– Даже фотографии нет. Не взял в спешке…

– А это… наладить ничего нельзя? – осторожно спросил Князев. Заблоцкий медленно покачал лобастой головой.

– Навряд ли… Не получится… Нет, ничего не получится.

…В Красноярске перед отплытием он, коротая время, шатался по улицам, потом присел в каком-то скверике, пытался читать газету и вдруг замер, ошеломленный. Мимо скамейки важно и независимо топал трехлетний человек. Такие же красные войлочные ботиночки, такая же короткая плавная линия носа, те же глаза родниковой чистоты… Он опустился на корточки, спросил: «Ты чей?» Малыш даже не повернул головы. Неужели и Витька когда-нибудь так же равнодушно и неузнавающе пройдет мимо?

– …Что за тема у вас была? – донесся до него голос Князева, и он даже не сразу понял вопрос.

– Тема? А, вы все о том же…

Он потянулся за сигаретами.

– Ладно, раз уж коснулось этого… Ну, вы геолог, вам много объяснять не надо. Металлогения, как известно, наука о закономерностях размещения полезных ископаемых. Поскольку площади месторождений ничтожны по сравнению с остальной территорией, необходимо изучение всего района, выделение элементов металлогенического районирования – зон, поясов, выявление структур, могущих оказаться рудоносными. Но выводы и построения делаются на основании площадных поисков. И если поиски проведены плохо, все построения и прогнозы никуда не годны. Структуры есть, а руды нет.
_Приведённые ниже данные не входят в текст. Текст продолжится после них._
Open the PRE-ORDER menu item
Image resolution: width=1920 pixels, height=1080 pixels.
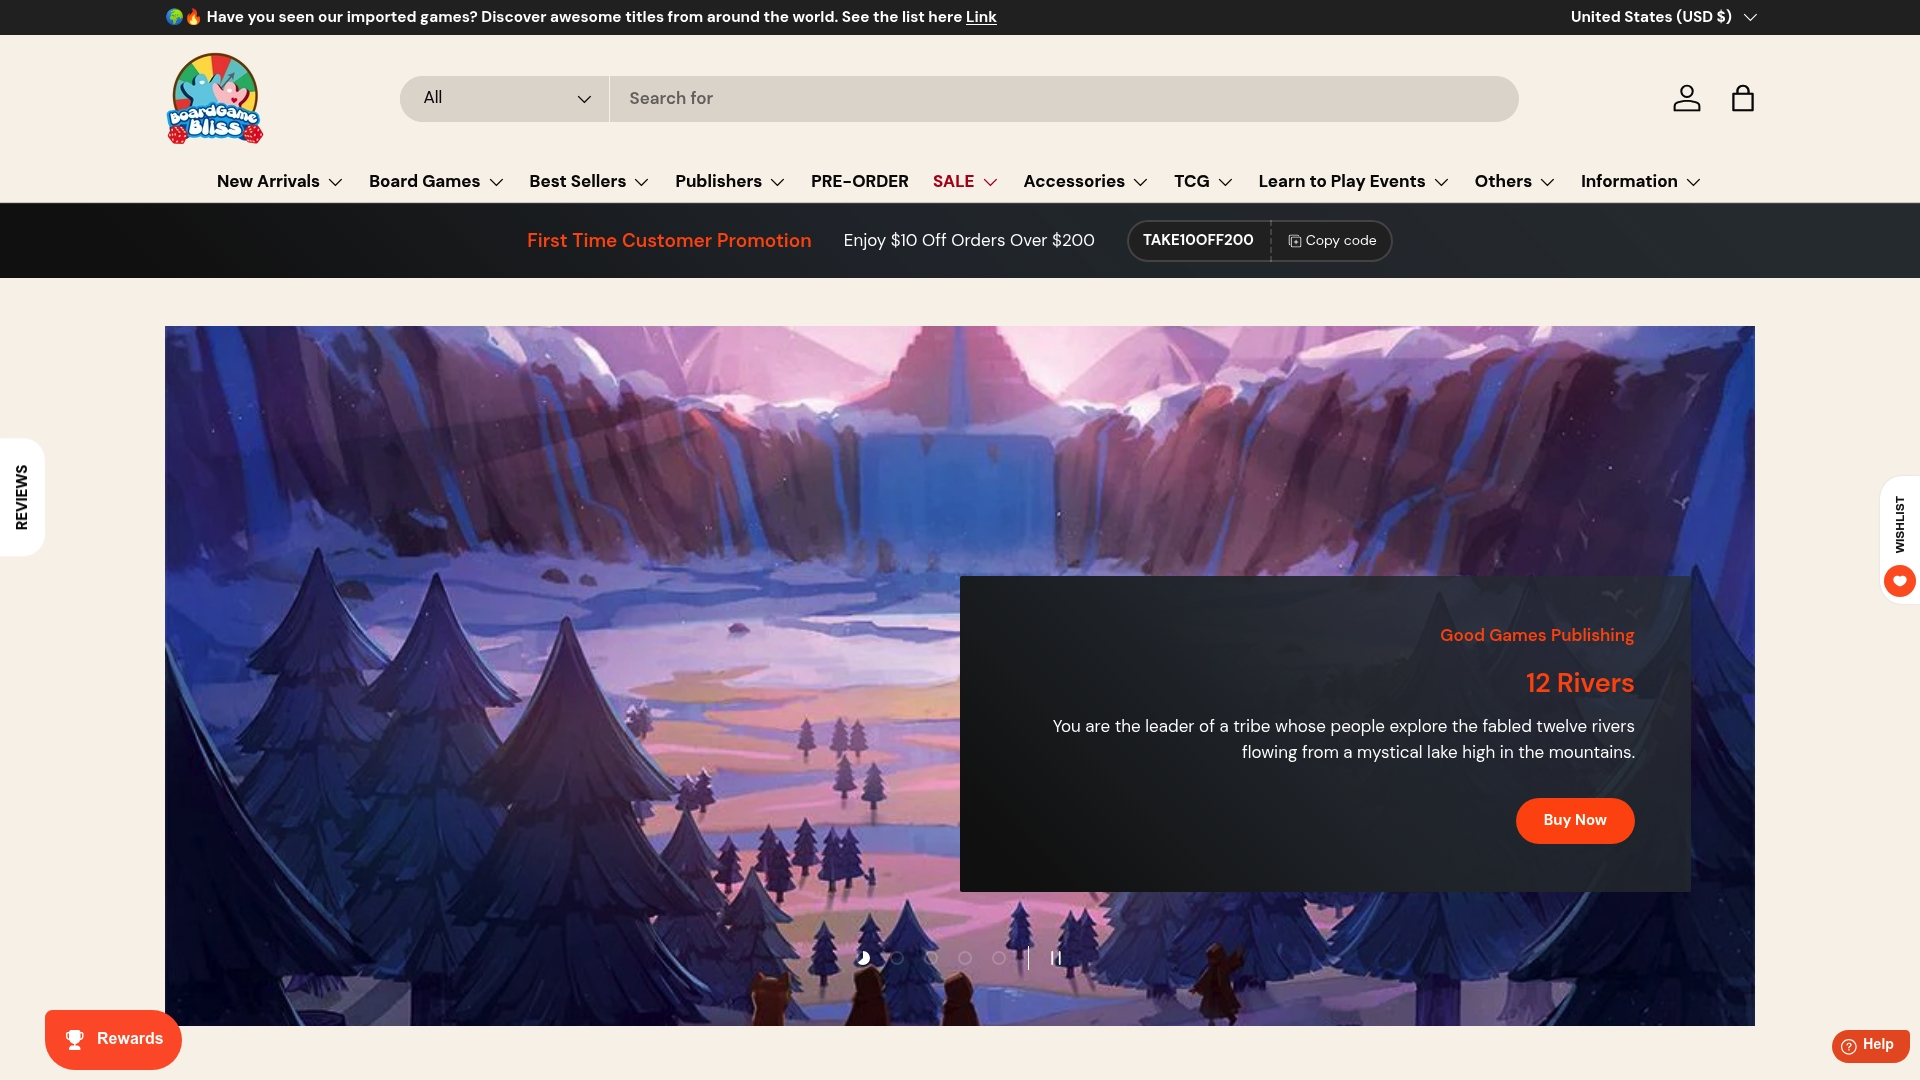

Поэтому ученые, мнение которых я разделяю, считают, что, прежде чем прогнозировать, надо уметь искать, надо самым тщательным образом исследовать локальные участки месторождений, то есть идти от частного к общему, изучать не структуры, а руду, чтобы ответить на вопрос, почему она есть там, где есть…

– Как вы к этой проблеме подошли?

– Сравнил две аналогичные структуры, одну рудную, другую безрудную, удалось поймать интересные закономерности, и если бы не спешка…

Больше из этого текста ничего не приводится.